Understanding the algorithm requires some knowledge of recursion, and a little bit of intuition about what is going on.

Recursion breaks down a problem into smaller pieces of itself, as is the case for Binary Search, or when previous computations of the problem must be known for further computations of the problem, as is the case with Fibonacci. To do this, recursion calls itself. This saves a copy of the old function on the stack, and, when the new function exits, the old function continues. This functionality is what allows a backtracking search algorithm to undo what it did and to continue on to finding another possible solution. It is what allows the computer, in the n queens problem described in part 1, to take off the queens it needs to when it has not arrived at a solution (or when it has, and it wishes to search for another solution).

Recursion makes algorithms short and sweet. I had to implement backtracking search, recently, to find the number of solutions to a problem where a spider (or crab, or other kind of actor) can move around a board in 8 directions, and I was tasked to find out how many different ways it could move across a board so that it reaches a finish square and touches all squares once.

The entire code base turned out to be fifty-four lines, but it's fifty-four lines of code that seemed to be doing quite a lot. Some of the boards given by the testing program had around 3,000 solutions. I mean, fifty-four lines just to do all of that!

It's pretty amazing.

Backtracking search, pt1

I give you a puzzle and I tell you that this puzzle has a million solutions to it. Furthermore, I want you to find all one million solutions. How would you accomplish this? It would likely be a very time-consuming task, and there would be well, quite a bit of things to keep track of.

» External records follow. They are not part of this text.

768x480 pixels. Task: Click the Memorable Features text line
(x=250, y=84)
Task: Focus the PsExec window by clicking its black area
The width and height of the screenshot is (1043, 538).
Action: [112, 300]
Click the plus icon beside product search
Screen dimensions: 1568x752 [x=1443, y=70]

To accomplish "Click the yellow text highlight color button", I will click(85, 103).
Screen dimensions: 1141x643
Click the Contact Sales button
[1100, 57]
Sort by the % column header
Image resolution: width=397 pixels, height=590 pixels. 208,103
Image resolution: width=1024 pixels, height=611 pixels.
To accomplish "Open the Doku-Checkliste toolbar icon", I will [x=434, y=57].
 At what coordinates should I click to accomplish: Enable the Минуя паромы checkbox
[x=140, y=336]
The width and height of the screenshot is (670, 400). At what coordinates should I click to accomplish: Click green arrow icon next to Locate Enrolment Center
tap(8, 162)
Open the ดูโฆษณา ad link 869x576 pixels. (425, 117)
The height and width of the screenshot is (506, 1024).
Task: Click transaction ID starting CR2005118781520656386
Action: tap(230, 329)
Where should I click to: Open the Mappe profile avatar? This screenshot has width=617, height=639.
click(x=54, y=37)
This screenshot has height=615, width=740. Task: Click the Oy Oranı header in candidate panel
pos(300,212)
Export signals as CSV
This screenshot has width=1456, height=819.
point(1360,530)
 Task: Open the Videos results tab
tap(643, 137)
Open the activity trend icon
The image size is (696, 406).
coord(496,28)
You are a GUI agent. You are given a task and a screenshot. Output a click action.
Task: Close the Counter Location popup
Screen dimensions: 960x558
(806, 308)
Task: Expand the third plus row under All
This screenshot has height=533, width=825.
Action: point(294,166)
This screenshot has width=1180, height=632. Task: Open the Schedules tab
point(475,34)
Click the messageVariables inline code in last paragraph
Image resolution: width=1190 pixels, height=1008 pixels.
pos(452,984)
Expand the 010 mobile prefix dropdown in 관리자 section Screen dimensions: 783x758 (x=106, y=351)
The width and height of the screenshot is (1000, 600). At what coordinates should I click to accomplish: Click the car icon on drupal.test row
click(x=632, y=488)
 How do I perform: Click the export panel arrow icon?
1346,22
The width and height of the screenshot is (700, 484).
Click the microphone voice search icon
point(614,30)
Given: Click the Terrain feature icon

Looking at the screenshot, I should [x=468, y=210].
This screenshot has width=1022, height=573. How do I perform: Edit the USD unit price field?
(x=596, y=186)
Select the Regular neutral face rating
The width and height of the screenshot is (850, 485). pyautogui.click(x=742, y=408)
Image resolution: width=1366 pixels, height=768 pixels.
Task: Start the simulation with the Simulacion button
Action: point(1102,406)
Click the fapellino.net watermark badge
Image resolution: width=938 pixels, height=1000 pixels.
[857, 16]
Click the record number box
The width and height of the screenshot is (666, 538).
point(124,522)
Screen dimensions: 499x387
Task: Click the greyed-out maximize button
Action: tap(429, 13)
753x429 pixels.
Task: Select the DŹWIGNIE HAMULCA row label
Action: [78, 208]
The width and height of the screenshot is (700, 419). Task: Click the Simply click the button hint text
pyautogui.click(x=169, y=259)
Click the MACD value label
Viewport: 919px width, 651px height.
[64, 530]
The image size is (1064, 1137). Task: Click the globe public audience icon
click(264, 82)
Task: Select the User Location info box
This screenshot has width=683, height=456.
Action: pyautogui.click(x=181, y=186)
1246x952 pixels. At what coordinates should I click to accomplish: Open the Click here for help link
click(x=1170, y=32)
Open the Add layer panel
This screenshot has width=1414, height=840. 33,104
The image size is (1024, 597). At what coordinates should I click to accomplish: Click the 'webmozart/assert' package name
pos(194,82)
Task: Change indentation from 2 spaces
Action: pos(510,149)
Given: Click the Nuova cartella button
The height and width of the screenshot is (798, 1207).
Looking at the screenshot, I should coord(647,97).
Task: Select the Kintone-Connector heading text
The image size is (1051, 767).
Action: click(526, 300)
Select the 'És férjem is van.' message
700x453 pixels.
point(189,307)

Let's get a little more specific. I have a chessboard, and I want to know how many configurations of queens I can have, so that one queen occupies a row, and no queen is able to attack one another. Let's go a little simpler. I have a chessboard that is 1x1. How many solutions are there? One, and this is a pretty trivial case. There are no solutions for a 2x2 board and there are no solutions for a 3x3 board, but there are two solutions for a 4x4 board.

How would we find them?

Let's start with an empty board.
....
....
....
....

Let's place a queen in the first row, first column.
Q...
....
....
....

Now, let's go to the second row. Since we cannot place a queen in the first or second column, let's place a queen in the third column.
Q...
..Q.
....
....

Now, for the third row. Where can we place a queen?
The first, second, third, and fourth columns are right now. So we must backtrack. We will take off our queens, and start by placing one at the second column.
.Q..
....
....
....

Our next possible place is the fourth column, second row.
.Q..
...Q
....
....

Now, our next possible place is the first column, third row.
.Q..
...Q
Q...
....

Our last place to check is the 3rd column, last row.
.Q..
...Q
Q...
..Q.

And now we have a solution. This took about seven steps. Quite awhile. There is one more solution to a 4x4 board, but it's just a mirror image. I won't get solving this as you should see the pattern.

So, how would we find all solutions for an 8x8 or even an NxN problem set?

With a computer that can do what we did. Of course.